Data for this exercise:

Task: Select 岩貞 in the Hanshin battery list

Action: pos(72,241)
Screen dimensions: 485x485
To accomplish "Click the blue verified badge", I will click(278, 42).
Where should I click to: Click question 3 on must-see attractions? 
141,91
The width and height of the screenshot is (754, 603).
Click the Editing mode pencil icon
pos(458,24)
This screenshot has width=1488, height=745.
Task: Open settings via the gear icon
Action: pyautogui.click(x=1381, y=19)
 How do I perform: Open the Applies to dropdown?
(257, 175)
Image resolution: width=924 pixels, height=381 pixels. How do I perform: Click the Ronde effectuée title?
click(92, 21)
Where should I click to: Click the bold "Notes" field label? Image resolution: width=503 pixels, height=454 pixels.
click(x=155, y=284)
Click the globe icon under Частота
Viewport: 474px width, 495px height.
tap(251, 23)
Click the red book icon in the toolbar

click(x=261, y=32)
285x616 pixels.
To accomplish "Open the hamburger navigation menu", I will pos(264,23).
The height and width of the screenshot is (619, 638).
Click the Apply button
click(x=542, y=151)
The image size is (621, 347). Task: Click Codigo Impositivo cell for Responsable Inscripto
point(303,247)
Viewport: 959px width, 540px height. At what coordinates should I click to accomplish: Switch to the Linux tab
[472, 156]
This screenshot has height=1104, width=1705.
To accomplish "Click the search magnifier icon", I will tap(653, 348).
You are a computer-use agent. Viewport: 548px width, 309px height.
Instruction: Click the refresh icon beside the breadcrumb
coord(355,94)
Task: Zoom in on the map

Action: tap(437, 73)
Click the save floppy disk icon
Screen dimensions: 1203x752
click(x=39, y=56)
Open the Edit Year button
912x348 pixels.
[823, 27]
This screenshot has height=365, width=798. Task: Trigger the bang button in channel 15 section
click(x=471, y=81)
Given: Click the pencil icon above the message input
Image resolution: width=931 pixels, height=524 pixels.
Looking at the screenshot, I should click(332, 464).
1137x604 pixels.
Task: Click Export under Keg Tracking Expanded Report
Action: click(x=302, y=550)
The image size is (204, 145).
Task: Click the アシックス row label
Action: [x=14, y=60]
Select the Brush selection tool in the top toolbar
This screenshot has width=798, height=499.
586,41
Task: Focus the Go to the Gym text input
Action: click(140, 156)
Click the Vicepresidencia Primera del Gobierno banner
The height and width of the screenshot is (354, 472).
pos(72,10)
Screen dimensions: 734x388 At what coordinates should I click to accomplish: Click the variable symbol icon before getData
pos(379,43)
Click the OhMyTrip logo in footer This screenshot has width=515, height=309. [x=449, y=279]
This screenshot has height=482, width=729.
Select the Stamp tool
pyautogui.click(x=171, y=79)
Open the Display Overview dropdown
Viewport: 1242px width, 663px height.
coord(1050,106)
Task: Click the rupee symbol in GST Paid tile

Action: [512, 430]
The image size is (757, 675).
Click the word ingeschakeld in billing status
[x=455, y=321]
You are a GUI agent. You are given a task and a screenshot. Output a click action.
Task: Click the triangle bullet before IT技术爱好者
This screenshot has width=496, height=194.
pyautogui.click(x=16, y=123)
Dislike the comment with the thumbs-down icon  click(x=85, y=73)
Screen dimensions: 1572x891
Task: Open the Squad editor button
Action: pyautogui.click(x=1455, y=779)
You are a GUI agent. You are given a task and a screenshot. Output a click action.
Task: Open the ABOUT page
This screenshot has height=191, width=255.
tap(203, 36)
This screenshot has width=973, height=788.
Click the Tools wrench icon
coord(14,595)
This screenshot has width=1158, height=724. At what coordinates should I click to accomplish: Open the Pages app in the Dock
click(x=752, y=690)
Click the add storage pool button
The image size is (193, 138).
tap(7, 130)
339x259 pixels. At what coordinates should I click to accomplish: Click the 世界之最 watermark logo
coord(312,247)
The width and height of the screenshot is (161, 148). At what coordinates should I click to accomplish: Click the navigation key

Task to complete: Collect the lines of the data that carry the word "will".

Finished exercise:
To accomplish "Click the blue verified badge", I will click(278, 42).
To accomplish "Open the hamburger navigation menu", I will pos(264,23).
To accomplish "Click the search magnifier icon", I will tap(653, 348).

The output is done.